Kadına yönelik şiddet suçlarında 2017 yılının ilk 3 ayında karara bağlanan 18 davanın 5’inde fail erkeğe, “iyi hal” ve “haksız tahrik” indirimleri uygulanırken, 2 davada ise sanıklar tahliye edildi. Kadınlar, kararların şiddetin önünü açtığını söyledi.

Kadın cinayetleri ve kadına yönelik şiddet olaylarında dünyada 13’üncü sırada yer alan Türkiye’de kadına yönelik şiddet, cinayet, cinsel saldırı ve taciz suçlarında fail erkeğe, “iyi hal” ve “haksız tahrik” indirimleri uygulanarak cezasızlığın önünü açıyor.

Kadın Cinayetlerini Durduracağız Platformu’nun verilerine göre, 2017 yılının ilk 5 ayında Türkiye’de “Kadın cinayeti, cinsel şiddet, çocuk istismarı, basit yaralama, cinsel istismar, tehdit, hürriyetten yoksun kılma, darp, cinsel saldırı, ölüme sebebiyet verme, intihara yönlendirme, şiddet ve halkı kin ve nefrete sürükleme, fiziksel saldırı” olmak üzere 108 dava takibi yapıldı.

Yine verilere göre, Ocak, Şubat ve Mart aylarında görülen davalardan 18’i karara bağlanırken, bu davaların 5’inde fail erkeğe, “iyi hal” ve “haksız tahrik” indirimi yapıldı. Karara bağlanan ve ceza verilen 2 cinsel istismar davasında ise, sanıkların “tutukluluk süreleri göz önünde bulundurularak” tahliye edildi. Kadına yönelik suçlarda sanıklara verilen cezalarda indirim uygulamasını “Cinayetlerin önünü açan uygulamalar” olarak tanımlayan kadınlar, bu duruma son verilmesini ve kadınları güvence altına alan kararlara imza atılması gerektiğini söyledi.

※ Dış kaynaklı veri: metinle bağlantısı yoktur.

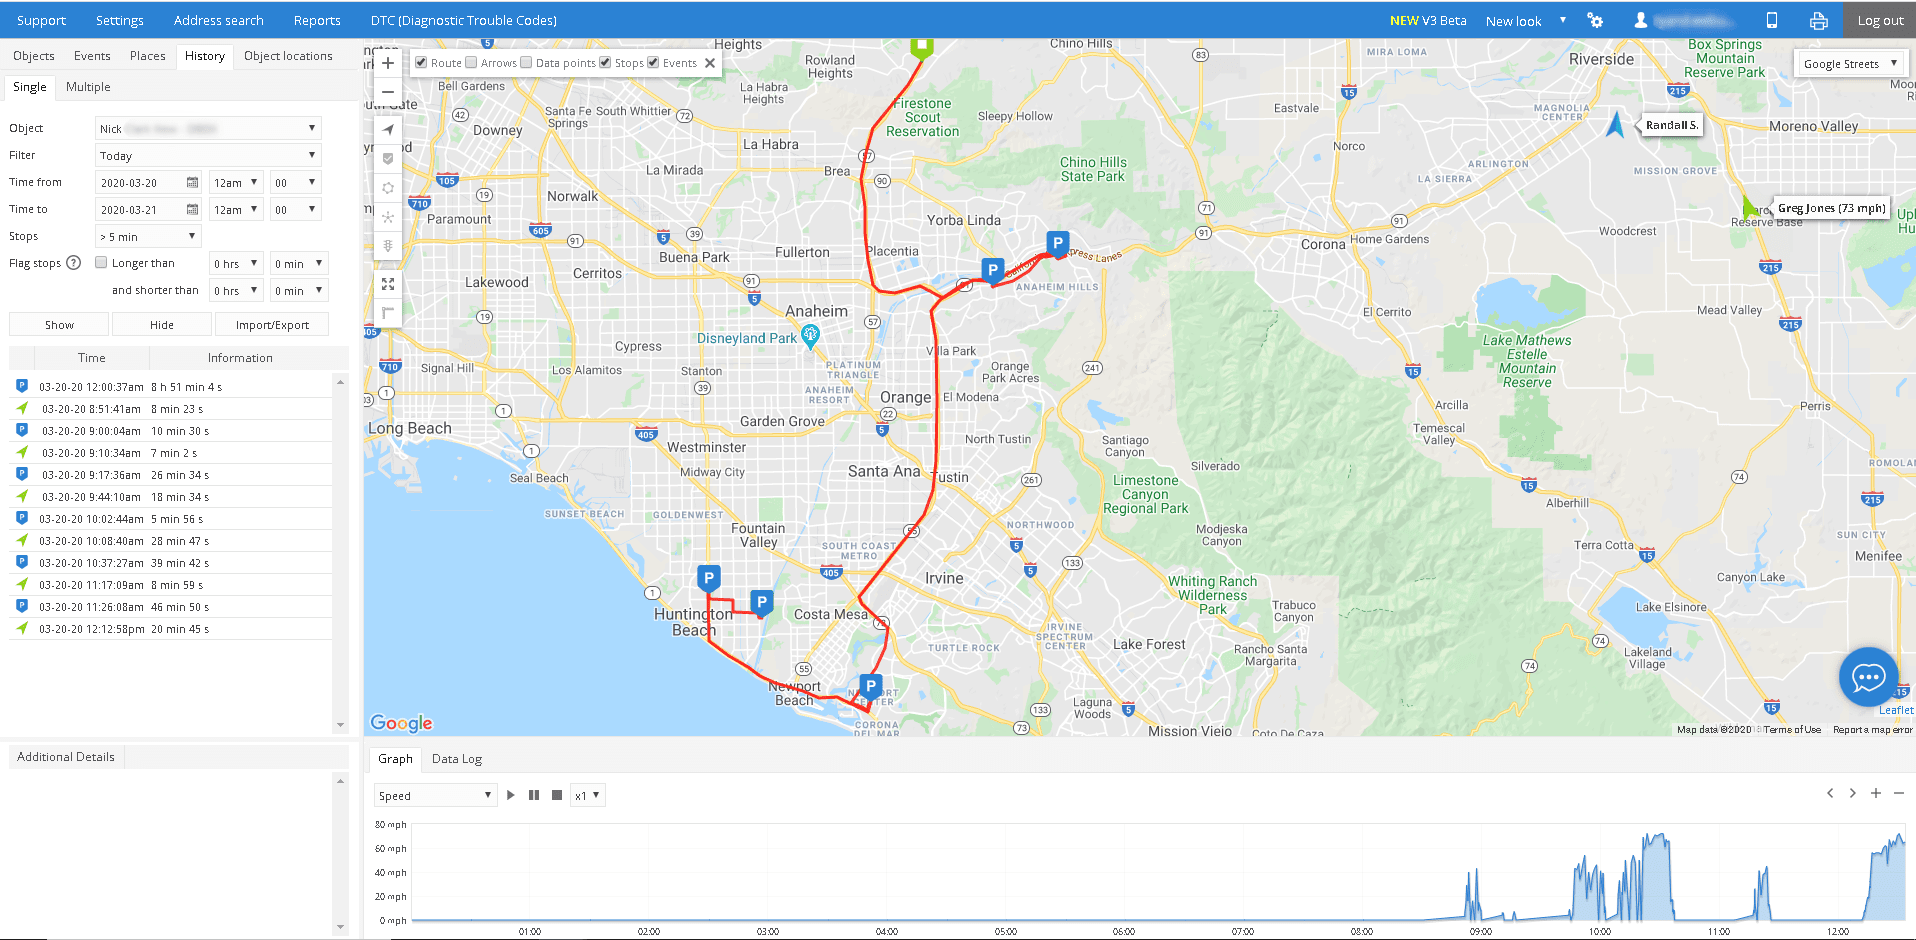Switch to the Data Log tab

456,758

‘İNDİRİMLER CİNAYETLERİN ÖNÜNÜ AÇIYOR’

Türkiye’de ilan edilen OHAL süreci ile birlikte kadına yönelik suçlarda artış olduğunu ve suçların işleniş tarzının da “vahşet tablosu” haline geldiğini belirten Kadın Cinayetlerini Durduracağız Platformu İzmir Temsilcisi Sanem Deniz Kural, yargının ceza indirimi uygulamalarına karşı mücadele yöntemleri geliştirdiklerini söyledi. Ceza indirimi uygulamalarının bir süre önüne geçtiklerini; ancak son günlerde yeniden gündeme getirildiğini belirten Kural, “Bunu yakın zamanda bir subay tarafından öldürülen Zeliha Köse davasında gördük. Savcılık ‘haksız tahrik indirimi’ istedi. Gerekçe olarak ‘karşı tarafın sanığa küfür ettiğini’ gösterdi. Diğer faillere de örnek olunuyor böylece. Cinayetleri durdurmaya yönelik değil, tamamen cinayetlerin önünü açan adımlar atılmış oluyor” diye konuştu.

‘KORUMA KANUNU UYGULANMIYOR’

Yargının tamamen ceza kanunlarında değişiklik yapması ve kadına yönelik cezasızlığın önünü kapatacak adımlar atılması gerektiğini vurgulayan Kural, kadınların mücadelesiyle kazanılan 6284 Sayılı Ailenin Korunması ve Kadına Yönelik Şiddetin Önlenmesi Kanunu’nun yetersiz ve hemen hemen uygulanmayan bir vaziyette olduğunu belirtti.

‘CEZA VERMEMEK İÇİN CAN ATIYORLAR’

Kadının özsavunma örnekleri arasında önemli bir yerde duran Nevin Yıldırım davasında Yıldırım’a en ağır cezanın verildiğini hatırlatan Sosyalist Kadın Meclisleri (SKM) Sözcüsü Beritan Altun da, söz konusu sanığın erkek olması ve kadına yönelik bir suç işlenmesi durumunda “aklama çabası” içine girildiğini söyledi. Erkek faillerin takım elbise giymesi ya da tıraşlı olarak duruşmaya katılmasının “iyi hal” adı altında cezasına indirim uygulandığını dile getiren Altun, “katillere ceza vermemek için adeta can atıyorlar. Buna karşı tüm kadınların birlikte mücadele etmesi gerekiyor” dedi.

‘YARGI YAŞATMAYI ESAS ALMALI’

Kadına yönelik suçlardaki artışın sebebini yargılamalardaki cezasızlık ve hükümetin siyasi politikaları ile açıklayan Tevgera Jinên Azad (TJA) üyesi Elif Bakır ise, “Devlet eliyle yargı ve hukukun yerle bir edildiği bir süreç yaşanıyor. Kadın cinayetlerine yönelik bir çözüm arayacağına daha çok cinayetlerin önünü açıyor. Biz ölümü değil, yaşatmayı istiyoruz. Yargı da bu anlamda yaşatmayı esas almalıdır ve bu yönde bir adım atmalıdır” dedi.